Genetic testing for mutations in the EPM2A and EPM2B genes provides a definitive molecular diagnosis and is increasingly used as the primary confirmatory tool. Because the disease is autosomal recessive, both copies of the affected gene must carry mutations. This means both parents are carriers, and each of their children has a 25% chance of inheriting the disease.

Current Treatment Options

No treatment currently exists that can stop or reverse the underlying accumulation of Lafora bodies. Management focuses on controlling seizures and maintaining quality of life for as long as possible. Anti-seizure medications can reduce the frequency and severity of episodes in the earlier stages, though seizures become progressively more difficult to manage as the disease advances. Supportive care, including physical therapy, nutritional support, and assistance with daily living, becomes increasingly important over time.

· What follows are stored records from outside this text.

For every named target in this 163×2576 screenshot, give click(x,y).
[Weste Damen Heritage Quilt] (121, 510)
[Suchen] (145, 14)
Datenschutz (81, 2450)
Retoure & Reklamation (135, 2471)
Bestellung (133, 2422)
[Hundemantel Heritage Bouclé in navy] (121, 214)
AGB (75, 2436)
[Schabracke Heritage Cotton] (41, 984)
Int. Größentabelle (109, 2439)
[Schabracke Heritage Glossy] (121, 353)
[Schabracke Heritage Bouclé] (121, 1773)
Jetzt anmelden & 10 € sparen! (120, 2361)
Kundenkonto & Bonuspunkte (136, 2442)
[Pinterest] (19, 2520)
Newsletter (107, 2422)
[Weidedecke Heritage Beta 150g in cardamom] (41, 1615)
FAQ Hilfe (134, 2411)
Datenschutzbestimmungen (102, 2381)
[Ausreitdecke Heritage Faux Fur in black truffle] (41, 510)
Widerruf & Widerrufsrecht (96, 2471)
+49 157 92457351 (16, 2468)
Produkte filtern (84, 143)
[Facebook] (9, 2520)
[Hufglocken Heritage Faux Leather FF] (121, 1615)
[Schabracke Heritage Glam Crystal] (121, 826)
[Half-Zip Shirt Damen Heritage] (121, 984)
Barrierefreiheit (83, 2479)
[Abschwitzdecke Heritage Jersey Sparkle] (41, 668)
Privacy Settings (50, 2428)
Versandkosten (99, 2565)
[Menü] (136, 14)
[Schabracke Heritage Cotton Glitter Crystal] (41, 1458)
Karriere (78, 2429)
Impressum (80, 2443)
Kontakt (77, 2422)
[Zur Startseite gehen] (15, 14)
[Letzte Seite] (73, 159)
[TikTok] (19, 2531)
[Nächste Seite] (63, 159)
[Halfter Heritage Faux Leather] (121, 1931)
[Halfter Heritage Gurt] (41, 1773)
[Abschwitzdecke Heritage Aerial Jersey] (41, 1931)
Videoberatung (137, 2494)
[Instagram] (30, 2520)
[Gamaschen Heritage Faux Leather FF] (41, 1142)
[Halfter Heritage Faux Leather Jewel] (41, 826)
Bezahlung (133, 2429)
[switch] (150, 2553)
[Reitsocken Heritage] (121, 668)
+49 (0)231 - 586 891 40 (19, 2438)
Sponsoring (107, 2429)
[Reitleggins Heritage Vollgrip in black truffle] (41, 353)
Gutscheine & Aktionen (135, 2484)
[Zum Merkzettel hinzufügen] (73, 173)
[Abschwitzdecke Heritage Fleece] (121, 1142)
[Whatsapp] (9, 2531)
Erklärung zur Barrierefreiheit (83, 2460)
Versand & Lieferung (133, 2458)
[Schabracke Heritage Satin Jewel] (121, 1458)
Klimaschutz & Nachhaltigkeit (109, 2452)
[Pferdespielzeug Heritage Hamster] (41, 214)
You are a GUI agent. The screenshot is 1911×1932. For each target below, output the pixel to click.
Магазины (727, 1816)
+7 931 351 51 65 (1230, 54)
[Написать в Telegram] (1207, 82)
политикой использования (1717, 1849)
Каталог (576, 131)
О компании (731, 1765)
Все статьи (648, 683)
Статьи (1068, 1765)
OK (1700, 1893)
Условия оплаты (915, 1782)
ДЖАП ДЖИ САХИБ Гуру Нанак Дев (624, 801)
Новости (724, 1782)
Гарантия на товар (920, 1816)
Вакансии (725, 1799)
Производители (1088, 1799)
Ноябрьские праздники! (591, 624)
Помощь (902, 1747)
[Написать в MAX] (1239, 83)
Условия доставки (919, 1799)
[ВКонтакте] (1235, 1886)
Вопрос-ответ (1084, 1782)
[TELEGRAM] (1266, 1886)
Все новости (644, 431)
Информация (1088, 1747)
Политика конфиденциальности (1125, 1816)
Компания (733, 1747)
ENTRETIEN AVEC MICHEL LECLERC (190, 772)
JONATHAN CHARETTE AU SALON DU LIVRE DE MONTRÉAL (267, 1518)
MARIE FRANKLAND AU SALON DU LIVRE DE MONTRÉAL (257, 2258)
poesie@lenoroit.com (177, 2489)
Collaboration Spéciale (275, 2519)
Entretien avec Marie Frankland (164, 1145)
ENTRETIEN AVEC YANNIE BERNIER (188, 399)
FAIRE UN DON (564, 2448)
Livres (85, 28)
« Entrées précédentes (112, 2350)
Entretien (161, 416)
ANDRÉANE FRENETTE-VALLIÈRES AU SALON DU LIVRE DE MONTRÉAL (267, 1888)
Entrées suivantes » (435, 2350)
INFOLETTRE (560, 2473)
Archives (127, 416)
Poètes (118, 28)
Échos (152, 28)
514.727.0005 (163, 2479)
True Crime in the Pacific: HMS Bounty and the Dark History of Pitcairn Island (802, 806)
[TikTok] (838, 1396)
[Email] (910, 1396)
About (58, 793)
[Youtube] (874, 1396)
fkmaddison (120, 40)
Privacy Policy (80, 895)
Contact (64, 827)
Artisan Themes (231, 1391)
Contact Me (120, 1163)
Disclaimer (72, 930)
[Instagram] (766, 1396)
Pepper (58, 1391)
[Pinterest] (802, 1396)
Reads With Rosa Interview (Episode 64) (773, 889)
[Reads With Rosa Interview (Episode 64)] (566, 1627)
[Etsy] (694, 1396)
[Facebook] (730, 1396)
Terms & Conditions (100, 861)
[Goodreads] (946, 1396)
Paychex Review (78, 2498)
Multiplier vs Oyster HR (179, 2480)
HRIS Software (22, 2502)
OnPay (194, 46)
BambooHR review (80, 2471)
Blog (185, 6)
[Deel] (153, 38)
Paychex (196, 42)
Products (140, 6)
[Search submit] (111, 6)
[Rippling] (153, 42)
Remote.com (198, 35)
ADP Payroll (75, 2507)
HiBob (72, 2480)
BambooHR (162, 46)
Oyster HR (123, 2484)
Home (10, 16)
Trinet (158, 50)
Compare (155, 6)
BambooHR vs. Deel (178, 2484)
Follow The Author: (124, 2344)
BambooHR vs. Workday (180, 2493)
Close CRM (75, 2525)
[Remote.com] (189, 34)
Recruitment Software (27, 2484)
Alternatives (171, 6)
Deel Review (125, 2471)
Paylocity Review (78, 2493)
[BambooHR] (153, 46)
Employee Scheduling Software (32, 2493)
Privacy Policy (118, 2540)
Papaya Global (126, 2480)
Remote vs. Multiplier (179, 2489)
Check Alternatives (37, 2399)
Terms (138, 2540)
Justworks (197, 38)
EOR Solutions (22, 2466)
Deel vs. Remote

Experimental Therapies Targeting the Root Cause

One of the most promising experimental approaches directly targets the mechanism behind Lafora body formation. Researchers developed a synthetic molecule called an antisense oligonucleotide (ASO) that blocks the production of glycogen synthase, the enzyme responsible for building glycogen chains in the brain. In mouse models of Lafora disease, delivering this molecule into the spinal fluid stopped new Lafora bodies from forming, prevented existing ones from growing, and reduced brain inflammation. Because the treatment is delivered into the spinal fluid through a lumbar puncture, it reaches the brain without affecting glycogen production in the heart or other organs where glycogen is needed.

These results represent proof of principle that the disease process can be interrupted, and efforts are underway to translate this approach into a treatment for humans. For families affected by Lafora disease, this line of research offers the most concrete path toward a therapy that addresses the cause rather than just the symptoms.